Déperdition de candidats

Alors que la plateforme d’emploi Indeed enregistrait une hausse de 53% des annonces en alternance entre 2023 et 2022, 39% des entreprises déclarent que le manque de candidats dans leurs secteurs ou pour leurs métiers constitue le premier obstacle au recrutement en alternance. Dans le même temps, « Il n’y a pas 50% de candidats en plus, donc il y a des tensions extrêmes sur le sujet qui touche tous les secteurs d’activité, signalait Eric Gras, expert du marché du travail, chez Indeed France, lors du webinaire intitulé « Au cœur des recrutements en alternance », organisé par RH Matin. Si la difficulté était auparavant de trouver une entreprise, aujourd’hui ce sont les entreprises elles-mêmes et les centres de formation qui éprouvent des difficultés pour trouver des alternants ». Résultat, les entreprises doivent se démarquer pour attirer l’attention de ces profils de plus en plus recherchés. « Même avec une croissance faible, voire nulle, avec le vieillissement programmé de la population, il y a des gens qui partent qu’il va falloir remplacer. Etant donné qu’il n’y plus de candidats disponibles et que les tensions au niveau du recrutement vont s’intensifier, l’alternance est une des solutions indispensables », admet Eric Gras. Pour lui, l’alternance doit être vu comme un « levier stratégique », un moyen d’anticiper les besoins et d’intégrer des collaborateurs à la culture et au savoir-faire d’une entreprise. Au-delà d’être un « véritable sésame vers le monde professionnel » – la très grande majorité (92%) des entreprises propose des CDI à l’issue des alternances–, l’alternance répond donc à une vraie problématique. « C’est l’un des meilleurs moyens de combattre la pénurie de candidats et d’avoir des candidats motivés, formés, qualifiés et d’avoir un ROI important », signale-t-il.

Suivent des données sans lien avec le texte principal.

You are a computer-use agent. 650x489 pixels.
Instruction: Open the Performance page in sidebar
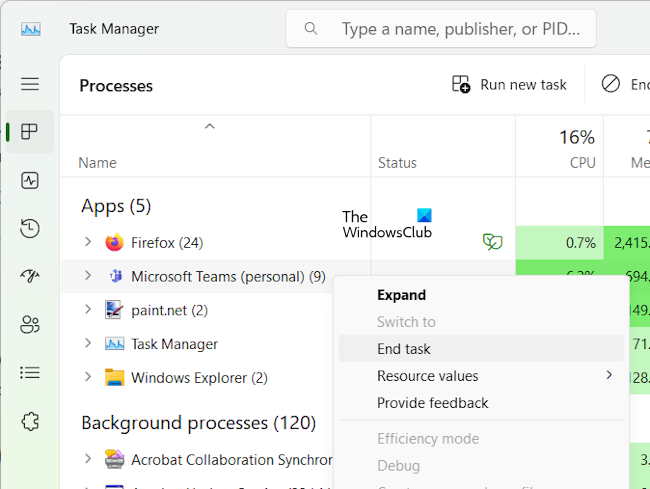[x=30, y=181]
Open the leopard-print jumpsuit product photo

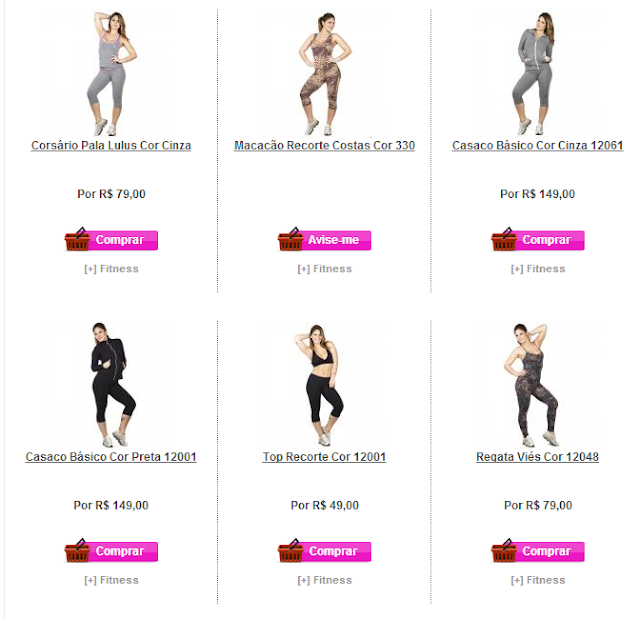pyautogui.click(x=324, y=73)
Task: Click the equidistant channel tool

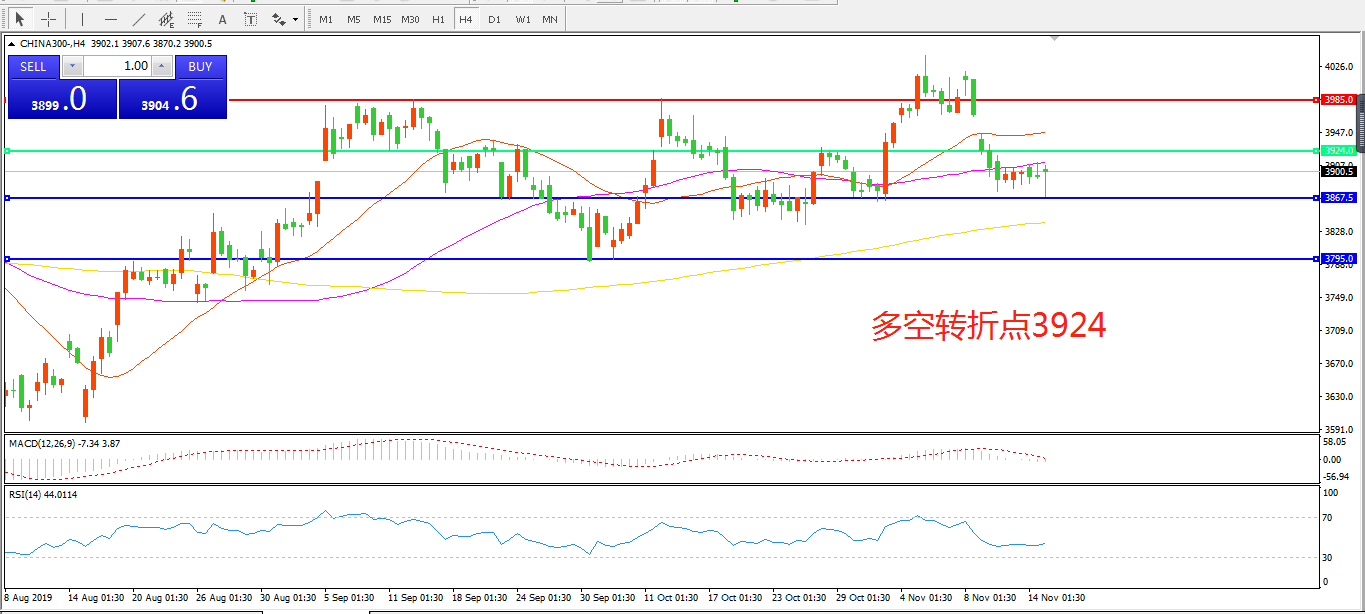Action: point(166,19)
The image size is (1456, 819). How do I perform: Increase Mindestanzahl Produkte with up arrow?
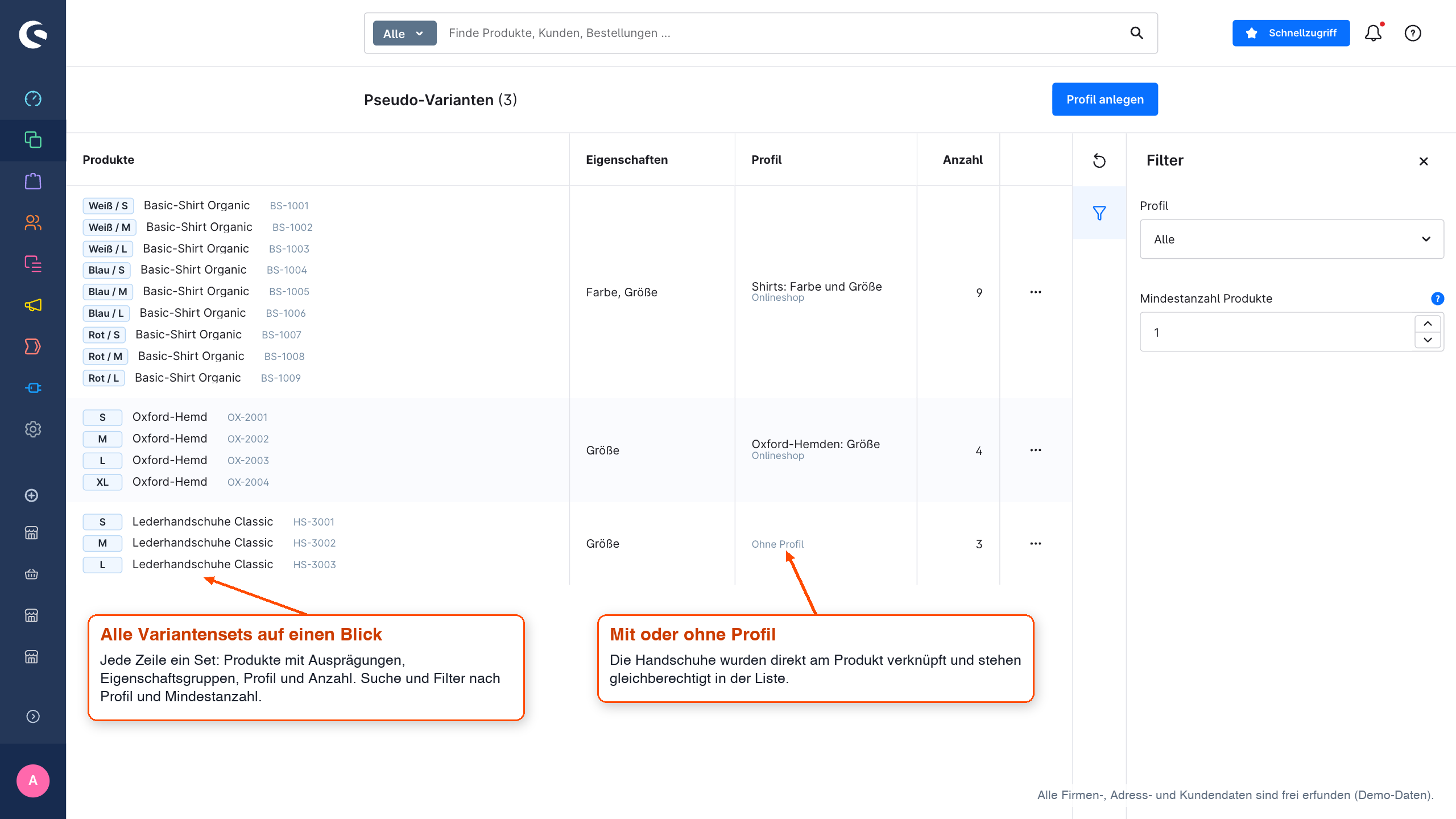point(1428,324)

Pour les jeunes, cela permet de faire naître des vocations et de se préparer au monde professionnel. Ainsi, 92% d’entre eux estiment que les formations en alternance leur permettent d’être mieux préparés à l’entrée dans le monde professionnel et 87% pensent qu’une formation en alternance représente « un plus » sur leur CV. Si historiquement l’alternance concernait essentiellement l’artisanat, elle s’est étendue à de nombreux autres secteurs tels que le commerce, la banque et la finance, l’alimentation, les services à la personne, l’informatique ou la grande distribution.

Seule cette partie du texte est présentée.